What is being asked:
Every line below must be given again exactly.

** Opening Information supplied block **

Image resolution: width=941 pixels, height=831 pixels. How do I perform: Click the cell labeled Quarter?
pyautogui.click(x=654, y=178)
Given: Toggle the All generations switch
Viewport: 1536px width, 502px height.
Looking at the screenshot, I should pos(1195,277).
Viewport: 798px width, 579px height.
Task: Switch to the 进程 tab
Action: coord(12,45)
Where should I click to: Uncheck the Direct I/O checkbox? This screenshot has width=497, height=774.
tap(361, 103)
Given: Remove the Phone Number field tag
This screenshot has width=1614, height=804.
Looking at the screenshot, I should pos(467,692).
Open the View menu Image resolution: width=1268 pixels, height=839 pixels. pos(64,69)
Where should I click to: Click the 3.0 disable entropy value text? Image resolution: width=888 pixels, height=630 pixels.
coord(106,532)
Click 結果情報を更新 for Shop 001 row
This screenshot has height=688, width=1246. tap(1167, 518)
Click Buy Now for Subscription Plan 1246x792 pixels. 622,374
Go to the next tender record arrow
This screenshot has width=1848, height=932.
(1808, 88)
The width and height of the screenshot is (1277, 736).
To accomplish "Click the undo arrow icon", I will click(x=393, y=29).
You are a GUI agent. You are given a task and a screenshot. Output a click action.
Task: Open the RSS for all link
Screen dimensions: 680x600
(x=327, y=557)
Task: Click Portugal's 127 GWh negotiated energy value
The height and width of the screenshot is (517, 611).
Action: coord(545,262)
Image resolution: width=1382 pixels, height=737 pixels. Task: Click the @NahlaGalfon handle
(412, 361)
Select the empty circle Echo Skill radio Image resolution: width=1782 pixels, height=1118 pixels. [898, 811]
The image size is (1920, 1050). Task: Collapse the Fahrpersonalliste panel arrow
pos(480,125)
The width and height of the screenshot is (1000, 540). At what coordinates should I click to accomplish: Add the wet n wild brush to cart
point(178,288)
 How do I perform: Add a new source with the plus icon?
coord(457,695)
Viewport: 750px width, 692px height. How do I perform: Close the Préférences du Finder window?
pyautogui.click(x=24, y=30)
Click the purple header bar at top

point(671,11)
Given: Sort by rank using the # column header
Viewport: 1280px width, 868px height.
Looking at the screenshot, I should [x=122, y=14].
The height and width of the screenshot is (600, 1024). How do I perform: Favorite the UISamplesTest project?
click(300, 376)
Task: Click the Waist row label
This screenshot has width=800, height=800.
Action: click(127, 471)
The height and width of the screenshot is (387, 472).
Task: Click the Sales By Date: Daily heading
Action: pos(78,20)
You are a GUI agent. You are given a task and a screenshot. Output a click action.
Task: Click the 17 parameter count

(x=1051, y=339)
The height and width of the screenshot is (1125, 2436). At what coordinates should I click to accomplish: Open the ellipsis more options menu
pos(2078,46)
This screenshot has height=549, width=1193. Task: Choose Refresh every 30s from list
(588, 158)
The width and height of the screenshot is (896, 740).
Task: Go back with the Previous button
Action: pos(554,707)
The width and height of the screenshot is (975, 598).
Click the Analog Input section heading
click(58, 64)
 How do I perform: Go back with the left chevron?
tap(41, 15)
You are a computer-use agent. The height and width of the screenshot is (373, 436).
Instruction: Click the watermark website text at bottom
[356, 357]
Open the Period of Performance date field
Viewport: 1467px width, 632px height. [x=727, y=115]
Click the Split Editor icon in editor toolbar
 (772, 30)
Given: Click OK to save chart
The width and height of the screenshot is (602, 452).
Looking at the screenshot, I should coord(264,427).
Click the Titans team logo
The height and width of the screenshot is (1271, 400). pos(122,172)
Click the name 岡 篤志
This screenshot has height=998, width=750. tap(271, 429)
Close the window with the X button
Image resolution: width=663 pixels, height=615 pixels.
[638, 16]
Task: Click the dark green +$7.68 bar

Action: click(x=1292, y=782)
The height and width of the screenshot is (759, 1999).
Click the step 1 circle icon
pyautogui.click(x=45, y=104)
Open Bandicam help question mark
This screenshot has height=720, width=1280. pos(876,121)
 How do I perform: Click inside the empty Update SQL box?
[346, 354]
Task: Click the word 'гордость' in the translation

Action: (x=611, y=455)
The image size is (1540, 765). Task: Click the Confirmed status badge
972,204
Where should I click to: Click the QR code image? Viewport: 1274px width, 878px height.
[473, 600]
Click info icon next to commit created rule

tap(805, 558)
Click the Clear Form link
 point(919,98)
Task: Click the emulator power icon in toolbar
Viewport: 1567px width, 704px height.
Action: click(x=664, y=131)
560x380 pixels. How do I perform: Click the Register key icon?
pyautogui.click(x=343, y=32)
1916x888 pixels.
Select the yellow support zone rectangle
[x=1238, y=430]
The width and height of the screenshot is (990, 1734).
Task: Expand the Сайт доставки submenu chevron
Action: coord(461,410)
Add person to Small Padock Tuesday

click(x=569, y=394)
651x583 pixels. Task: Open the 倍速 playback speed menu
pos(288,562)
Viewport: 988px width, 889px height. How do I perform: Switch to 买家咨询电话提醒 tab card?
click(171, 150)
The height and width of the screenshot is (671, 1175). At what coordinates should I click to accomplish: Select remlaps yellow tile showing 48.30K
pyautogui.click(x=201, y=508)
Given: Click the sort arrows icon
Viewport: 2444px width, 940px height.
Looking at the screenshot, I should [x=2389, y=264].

** Closing Information supplied block **

Task result:
Image resolution: width=941 pixels, height=831 pixels. How do I perform: Click the cell labeled Quarter?
pyautogui.click(x=654, y=178)
Given: Toggle the All generations switch
Viewport: 1536px width, 502px height.
Looking at the screenshot, I should pos(1195,277).
Viewport: 798px width, 579px height.
Task: Switch to the 进程 tab
Action: coord(12,45)
Where should I click to: Uncheck the Direct I/O checkbox? This screenshot has width=497, height=774.
tap(361, 103)
Given: Remove the Phone Number field tag
This screenshot has width=1614, height=804.
Looking at the screenshot, I should pos(467,692).
Open the View menu Image resolution: width=1268 pixels, height=839 pixels. pos(64,69)
Where should I click to: Click the 3.0 disable entropy value text? Image resolution: width=888 pixels, height=630 pixels.
coord(106,532)
Click 結果情報を更新 for Shop 001 row
This screenshot has height=688, width=1246. tap(1167, 518)
Click Buy Now for Subscription Plan 1246x792 pixels. 622,374
Go to the next tender record arrow
This screenshot has width=1848, height=932.
(1808, 88)
The width and height of the screenshot is (1277, 736).
To accomplish "Click the undo arrow icon", I will click(x=393, y=29).
You are a GUI agent. You are given a task and a screenshot. Output a click action.
Task: Open the RSS for all link
Screen dimensions: 680x600
(x=327, y=557)
Task: Click Portugal's 127 GWh negotiated energy value
The height and width of the screenshot is (517, 611).
Action: coord(545,262)
Image resolution: width=1382 pixels, height=737 pixels. Task: Click the @NahlaGalfon handle
(412, 361)
Select the empty circle Echo Skill radio Image resolution: width=1782 pixels, height=1118 pixels. [898, 811]
The image size is (1920, 1050). Task: Collapse the Fahrpersonalliste panel arrow
pos(480,125)
The width and height of the screenshot is (1000, 540). At what coordinates should I click to accomplish: Add the wet n wild brush to cart
point(178,288)
 How do I perform: Add a new source with the plus icon?
coord(457,695)
Viewport: 750px width, 692px height. How do I perform: Close the Préférences du Finder window?
pyautogui.click(x=24, y=30)
Click the purple header bar at top

point(671,11)
Given: Sort by rank using the # column header
Viewport: 1280px width, 868px height.
Looking at the screenshot, I should [x=122, y=14].
The height and width of the screenshot is (600, 1024). How do I perform: Favorite the UISamplesTest project?
click(300, 376)
Task: Click the Waist row label
This screenshot has width=800, height=800.
Action: click(127, 471)
The height and width of the screenshot is (387, 472).
Task: Click the Sales By Date: Daily heading
Action: pos(78,20)
You are a GUI agent. You are given a task and a screenshot. Output a click action.
Task: Click the 17 parameter count

(x=1051, y=339)
The height and width of the screenshot is (1125, 2436). At what coordinates should I click to accomplish: Open the ellipsis more options menu
pos(2078,46)
This screenshot has height=549, width=1193. Task: Choose Refresh every 30s from list
(588, 158)
The width and height of the screenshot is (896, 740).
Task: Go back with the Previous button
Action: pos(554,707)
The width and height of the screenshot is (975, 598).
Click the Analog Input section heading
click(58, 64)
 How do I perform: Go back with the left chevron?
tap(41, 15)
You are a computer-use agent. The height and width of the screenshot is (373, 436).
Instruction: Click the watermark website text at bottom
[356, 357]
Open the Period of Performance date field
Viewport: 1467px width, 632px height. [x=727, y=115]
Click the Split Editor icon in editor toolbar
 (772, 30)
Given: Click OK to save chart
The width and height of the screenshot is (602, 452).
Looking at the screenshot, I should coord(264,427).
Click the Titans team logo
The height and width of the screenshot is (1271, 400). pos(122,172)
Click the name 岡 篤志
This screenshot has height=998, width=750. tap(271, 429)
Close the window with the X button
Image resolution: width=663 pixels, height=615 pixels.
[638, 16]
Task: Click the dark green +$7.68 bar

Action: click(x=1292, y=782)
The height and width of the screenshot is (759, 1999).
Click the step 1 circle icon
pyautogui.click(x=45, y=104)
Open Bandicam help question mark
This screenshot has height=720, width=1280. pos(876,121)
 How do I perform: Click inside the empty Update SQL box?
[346, 354]
Task: Click the word 'гордость' in the translation

Action: (x=611, y=455)
The image size is (1540, 765). Task: Click the Confirmed status badge
972,204
Where should I click to: Click the QR code image? Viewport: 1274px width, 878px height.
[473, 600]
Click info icon next to commit created rule

tap(805, 558)
Click the Clear Form link
 point(919,98)
Task: Click the emulator power icon in toolbar
Viewport: 1567px width, 704px height.
Action: click(x=664, y=131)
560x380 pixels. How do I perform: Click the Register key icon?
pyautogui.click(x=343, y=32)
1916x888 pixels.
Select the yellow support zone rectangle
[x=1238, y=430]
The width and height of the screenshot is (990, 1734).
Task: Expand the Сайт доставки submenu chevron
Action: coord(461,410)
Add person to Small Padock Tuesday

click(x=569, y=394)
651x583 pixels. Task: Open the 倍速 playback speed menu
pos(288,562)
Viewport: 988px width, 889px height. How do I perform: Switch to 买家咨询电话提醒 tab card?
click(171, 150)
The height and width of the screenshot is (671, 1175). At what coordinates should I click to accomplish: Select remlaps yellow tile showing 48.30K
pyautogui.click(x=201, y=508)
Given: Click the sort arrows icon
Viewport: 2444px width, 940px height.
Looking at the screenshot, I should [x=2389, y=264].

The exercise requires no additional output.